A CASA DE DOCES. Jennifer Egan. Tradução: Débora Landsberg. Intrínseca (384 págs. 79,90 reais)
A partir desses devices, Jennifer Egan constrói uma narrativa marcada por uma teia de personagens e ações interconectadas, com trânsito livre entre passado e presente. Alguns personagens de A Visita Cruel do Tempo emergem aqui e ali, e trazem, para além das conexões entre os dois livros, um grande painel de como vivemos nos últimos anos.

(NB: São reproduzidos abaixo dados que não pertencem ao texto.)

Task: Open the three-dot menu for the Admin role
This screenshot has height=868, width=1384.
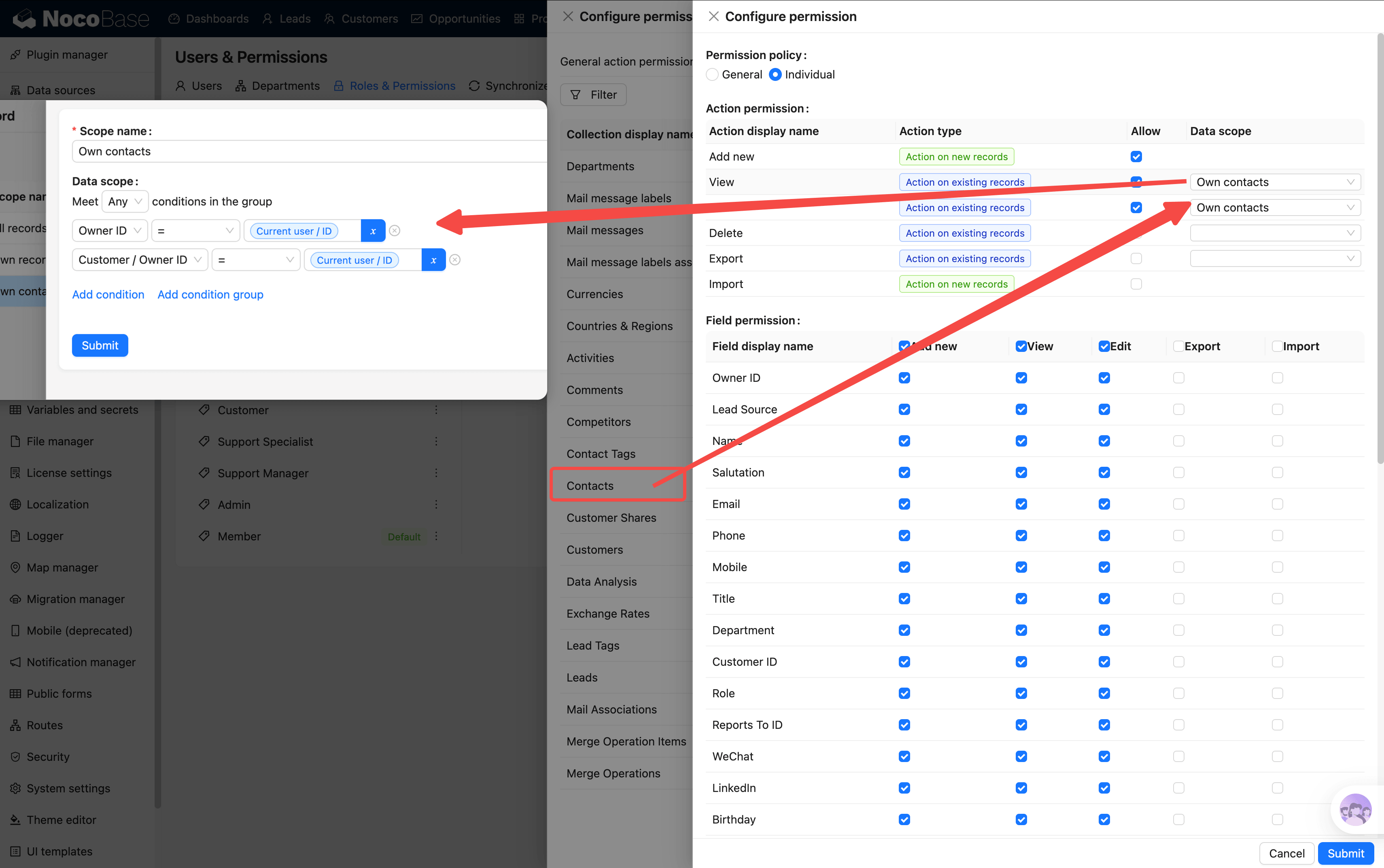Action: (436, 505)
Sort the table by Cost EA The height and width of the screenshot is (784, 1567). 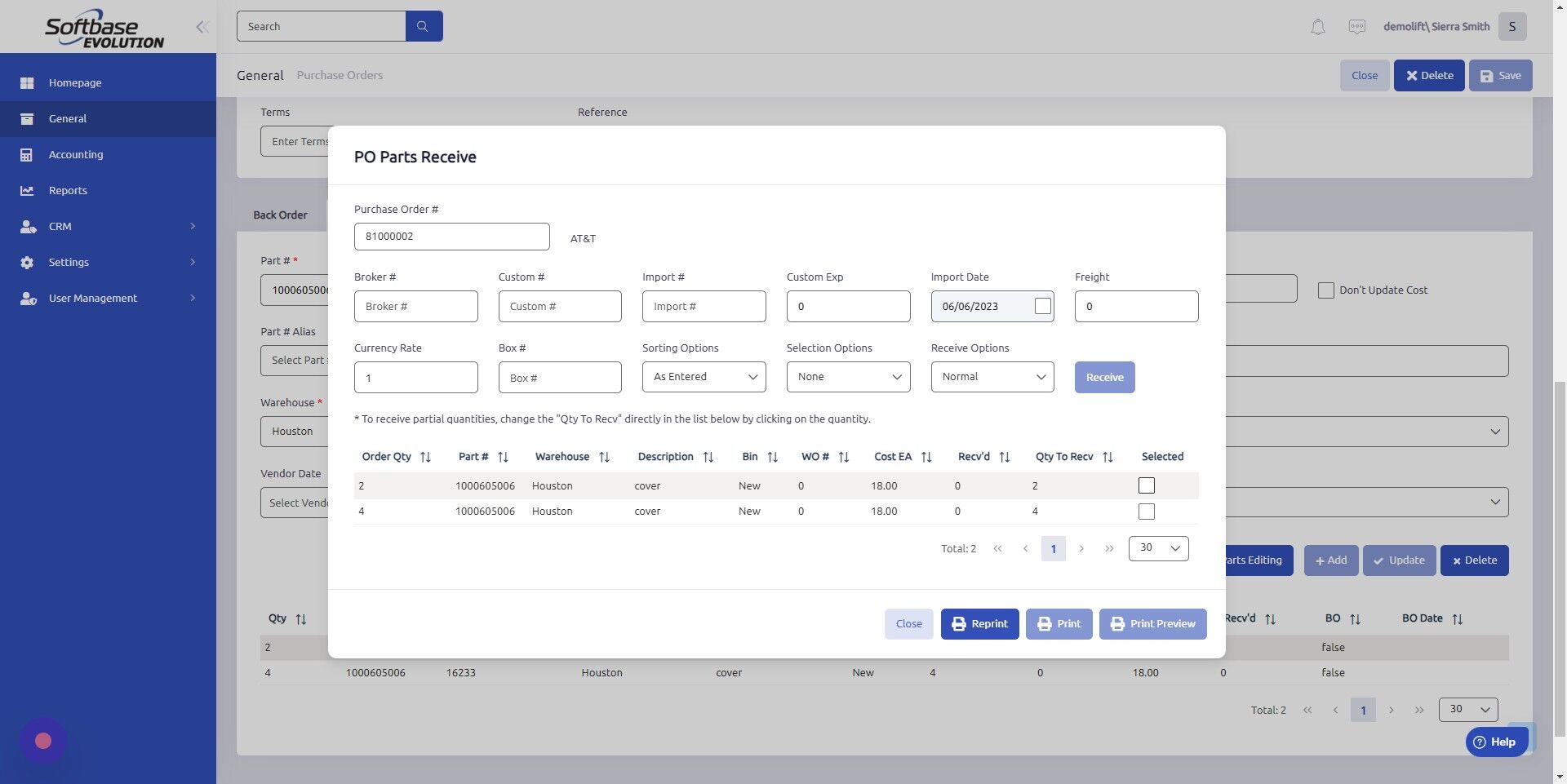(x=926, y=457)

A Casa de Doces é composto de fragmentos, estruturados como capítulos que se conectam, ora de forma sútil, ora de forma bem explícita, por meio de personagens e ações. O primeiro capítulo é sobre Bix Bouton, milionário da indústria tecnológica, dono da Mandala, criada no fim dos anos de 1990.

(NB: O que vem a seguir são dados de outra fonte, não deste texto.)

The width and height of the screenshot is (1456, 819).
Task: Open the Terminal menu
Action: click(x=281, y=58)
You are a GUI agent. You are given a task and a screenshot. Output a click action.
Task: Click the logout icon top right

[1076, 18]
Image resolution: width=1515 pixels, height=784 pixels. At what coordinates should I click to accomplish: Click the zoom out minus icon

Ao romper com a ordem cronológica da narrativa, a autora dá forma a uma das caraterísticas da contemporaneidade: a fragmentação de nosso cotidiano, gerada, sobretudo, pela presença da tecnologia. Ao radicalizar a experiência com a virtualidade, com o Cubo da Consciência Mandala, por exemplo, a autora nos mostra o quão tênue é a estrutura que nos mantém conectados aos relacionamentos e vivências reais.
É curioso pensar que A Visita Cruel do Tempo, escrito mais de dez anos atrás, continha um jogo de regras: cada capítulo era protagonizado por um personagem e era autônomo, ou seja, cada um tinha um tom e um ponto de vista. Mas, agora, um pouco como nas séries de tevê e streaming que tão popularizadas foram desde então, a trama é intrincada e cumulativa, ainda que a leitura na ordem facilite a apreensão dos sentidos da parte do leitor.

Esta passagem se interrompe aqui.